Carillion collapse highlights potential problems with privatization in Canada

Snowplows clearing the road during a winter storm in Toronto. Road maintenance, snow clearance and motor vehicle license offices are provided by private companies in parts of Ontario. Photo: City of Toronto, Creative Commons, some rights reserved

Snowplows clearing the road during a winter storm in Toronto. Road maintenance, snow clearance and motor vehicle license offices are provided by private companies in parts of Ontario. Photo: City of Toronto, Creative Commons, some rights reserved

Over the past 20 years, governments of all ideological varieties have embraced the idea of having public facilities and services provided by the private sector. Ontario really embraced the trend in the 1990s when Mike Harris was the Conservative Premier. Everything from highway maintenance to driver’s license examinations was contracted to private companies. The Liberal administrations that have followed over the past 15 years have continued the practice.

What happens when a private provider of public services goes out of business?

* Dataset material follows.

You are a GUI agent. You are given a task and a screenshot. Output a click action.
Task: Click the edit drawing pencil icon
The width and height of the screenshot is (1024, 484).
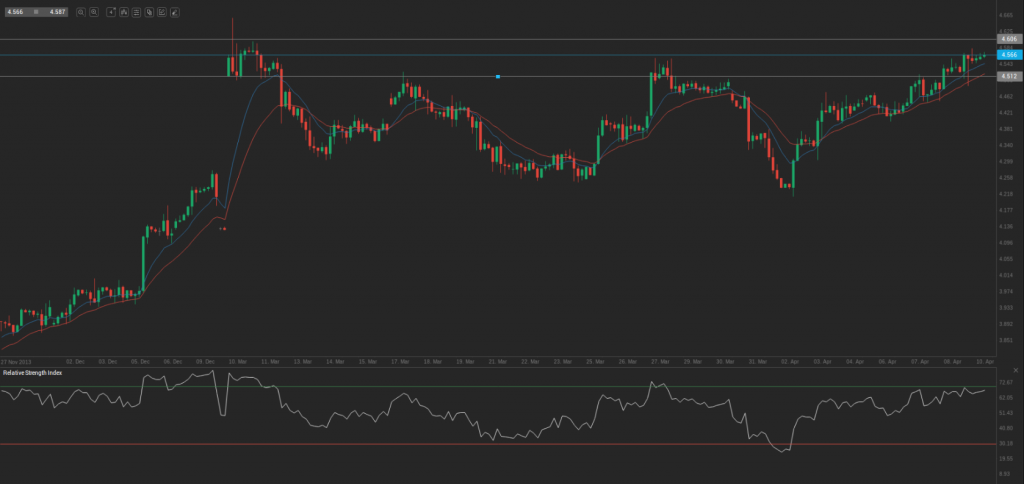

Carillion PLC, a British construction and infrastructure management giant, went into mandatory liquidation a few days ago. It’s subsidiary, Carillion Canada, has contracts with the Ontario government, most notably for highway maintenance, including in parts of eastern Ontario. The company is also one of the partners that financed and built the Royal Ottawa Hospital, one of Ontario’s largest psychiatric hospitals. The highway maintenance agreements are part of what Ontario’s transportation department calls Area Maintenance Contracts. Carillion is one of eight that has been given a contract for every aspect of highway maintenance in a designated territory.

In years past, the department itself did the work, or subcontracted parts of it out to smaller, usually local business. Projects like financing a new hospital are what are known as Public-Private-Partnerships, or “P3’s.” Basically, that means private companies loan money to the government to build a new facility and often do the actual construction too.

Carillion Canada, whose slogan is “Making tomorrow a better place,” insisted it will have a tomorrow. A short statement on its website said the Canadian operations are not affected by the meltdown of the parent company. Carillion said it is still paying its employees, subcontractors, and suppliers, but leadership of the Canadian division is assessing the situation and working with its stakeholders to ensure continued service.

That last sentence sounds a bit doubtful, and that’s what has critics of private contracting and P3’s concerned. The New Democratic Party (NDP), Ontario’s social democrats who hold third place in the legislature, want the Liberal government to make a plan on how to respond to the Carillion situation and use it as an opportunity to return public services to public control. The NDP believes P3’s cost more because governments borrow money for projects from the corporations at a high interest rate and pay more for maintenance.

The Ontario Public Service Employees Union (OPSEU), has long been a foe of privatization. OPSEU President Warren “Smokey” Thomas said the services provided by Carillion should be taken over the by provincial government. He noted that Carillion’s record in Ontario has been troubled. The company financed and built a hospital in Brampton that cost half a billion dollars more than it should have. In 2014, it was fined $900,000 for failing to uphold its contractual obligations on highway maintenance. In 2015, it faced charges and fines for illegally dumping toxic chemicals at a highway maintenance garage, and in 2017, Carillion suddenly abandoned a snowplowing contract in one region after many public complaints about the poor quality of work.

So far, the Liberal government has been fairly quiet about the Carillion situation, as have the opposition Conservatives. Those who favor private operation of public infrastructure generally support it because they believe it costs less, or they support minimal government. The situation has however renewed the debate over who should finance, build, and maintain public facilities, especially facilities like highways that were often paid for with public funds decades ago before being given to the private sector to maintain.

The debate is also strong at the federal level in Canada. The Trudeau government recently created the Canada Infrastructure Bank (CIB). That institution will use private sector investment to finance public works projects. And of course, the Trump Administration is also considering private financing of public infrastructure projects in the United States.